« Certains gouffres ne sont pas faits pour être mesurés ; ni certains yeux, pour scruter l’innommable. En tout cas, moi, j’aurais voulu ne jamais voir le visage des démons qui nous haïssent et nous abusent, depuis que l’homme est appelé à se trouver et à se perdre ».
Une Sorcellerie est un roman divin, qui comme le fit Dante dans la Comédie, traverse l’Enfer et ses sorcelleries, pour ensuite laisser le Paradis l’illuminer. L’écrivain poursuit cette immersion dans l’Enfer, déjà à l’œuvre dans Noir parfait. Le narrateur de ce roman inspiré et troublant se voit littéralement projeté, il sort de son corps, dans l’esprit d’un sorcier, le maléfique Daxull, un personnage aux mille ressorts et perversions, et qui jette mille sorts mortifères sur ses disciples dans des messes noires dont il est le grand ordonnateur.
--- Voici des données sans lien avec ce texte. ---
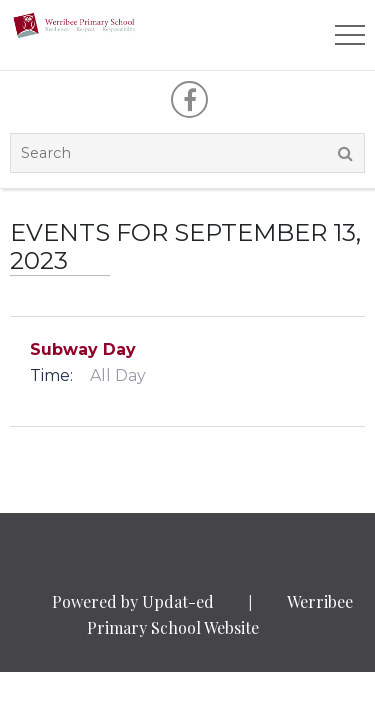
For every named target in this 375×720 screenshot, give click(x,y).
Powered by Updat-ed (133, 601)
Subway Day (83, 349)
Le narrateur se retrouve immergé dans ce théâtre orgiaque de la destruction radicale de l’Être, par les yeux d’un démon qui manipule les âmes, les corps, et la science. Cet écart, ce basculement, ce bouleversement, que subit le narrateur, se déroule en 2015, quelque temps avant les attentats islamistes visant le Stade de France, les cafés et restaurants de Paris, et le Bataclan, probablement, comme si le Diable y rodait. De cette immersion dans la tête d’un autre, d’un ange déchu, de cette fantaisie diabolique et échevelée, le narrateur reviendra transformé et avide de lumière et de Lettres. L’obscurité, les forces du mal, les terreurs et les humiliations ne peuvent longtemps l’habiter et le contaminer.
Une Sorcellerie est le roman de ce voyage dans un temps maudit, puis dans un temps révélé, car le narrateur va s’aventurer avec son épouse sur une terre où tout s’est dénoué, libéré, où la parole s’est faite chair, et donc roman : Israël. Un air divin le traversera, comme il sera traversé par le Conte du Graal, ce roman enchanté, qui ne cessera de l’habiter tout au long de son périple romanesque. Peu de temps avant ce voyage en Terre sainte, il sera encore une fois propulsé hors de son corps au contact de la Couronne d’épines du Christ, sauvé des flammes en quelque sorte, comme elle le fut quand Notre Dame à son tour s’enflamma.
« Quel incroyable entrelacement de métaphores m’avait guidé ! Je m’en rendais compte à présent. Aussi, lorsque les femmes, aux fichus détrempés et aux pointes de cheveux ruisselantes, ont allumé chacune un cierge en se servant des candélabres disposés aux quatre coins de la pierre qu’elles avaient vénérée, j’ai retrouvé l’eau et l’éclat ».
Une Sorcellerie est un roman de feu, de sang, d’air, d’eau et de terre. Un roman qui, comme l’avait en son temps fait son complice de la revue Ligne de risque, François Meyronnis (1), dissèque le Néant, pour faire jaillir la lumière ; un roman qui entraîne le lecteur en Enfer, pour enfin, radicale transformation, atteindre et entendre le Paradis. Ce roman fait de visions terribles et lumineuses, est aussi celui où l’on entend ce qui s’y joue. Un roman où l’auteur s’emploie à dévoiler la force diabolique du désespoir du nihilisme à l’œuvre. Un roman enfin inspiré par un air divin, un souffle qui essouffle le désespoir, en s’appuyant sur des paroles saisissantes tirées de livres qui le sont tout autant et notamment le Livre de la Splendeur de Shimon bar Yohaï, dont le narrateur sera guidé jusqu’à la tombe, et touché physiquement par une vision du silence. Cette vision du silence est celle du roman de Valentin Retz, le silence que l’on voit, et qui sauve, face au bruit et aux furies qui empêchent de voir et d’aimer. Une Sorcellerie est aussi un roman qui scelle l’amour à la victoire de la vie sur la mort.
« Tout resplendissait sous le soleil de la victoire ».
Philippe Chauché
(1) « Sauver le vouloir, Nietzsche n’a pas d’autre objectif. C’est-à-dire le rendre à son innocence, en le libérant de sa gangue de haine » (L’Axe du Néant, François Meyronnis, Gallimard L’Infini, 2003).